At the end of June, immediately after SemTech, I'll be attending the W3C RDF Next Step Workshop. This workshop has been set up with the goal of gathering feedback from the Semantic Web community to determine if (and how) RDF should evolve in the future. I'll be presenting two papers with David Wood which I hope will generate good discussions...(To review the papers or for more information on the workshop, go to NextStepWorkshop.)
The first paper I'm presenting will show a new RESTful RDF Store API supporting named queries and change isolation. (I blogged about this earlier this year.) This proposed API would combine basic CRUD operations over RDF constructs (graphs, services and queries) and mandate RDF descriptions of services. With the ability to modify an RDF store's state in SPARQL 1.1 comes the challenge of managing store versions and the need to manage them (and their differences) over HTTP.

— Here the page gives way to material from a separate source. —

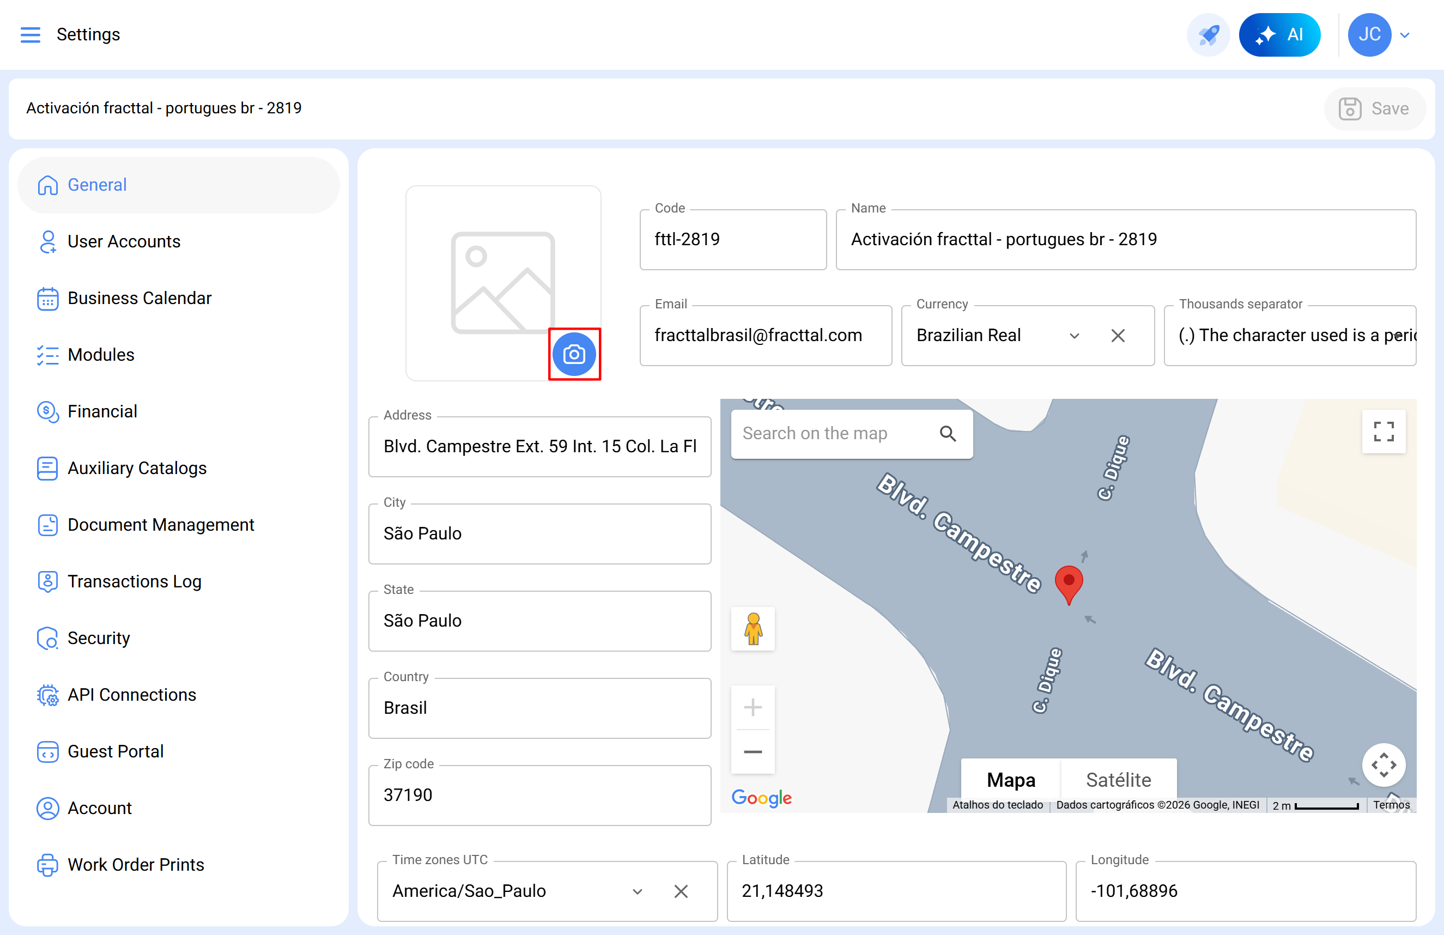Click the camera upload photo icon

[x=573, y=354]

The other paper is a proposed alternative handling of rdf:List in SPARQL. The way we currently deal with ordered collections in RDF, whether through tools or in SPARQL, is so difficult that it limits adoption of RDF. So much of data retrieval, which is currently dominated on the Web by XML, includes the notion of ordered collections - RDF must align the RDF representation with the conceptual notion of ordered collections if it has a chance of making inroads into already established networks.
Where do you think RDF needs to go in the future? Does it need to change if it is going to stay viable?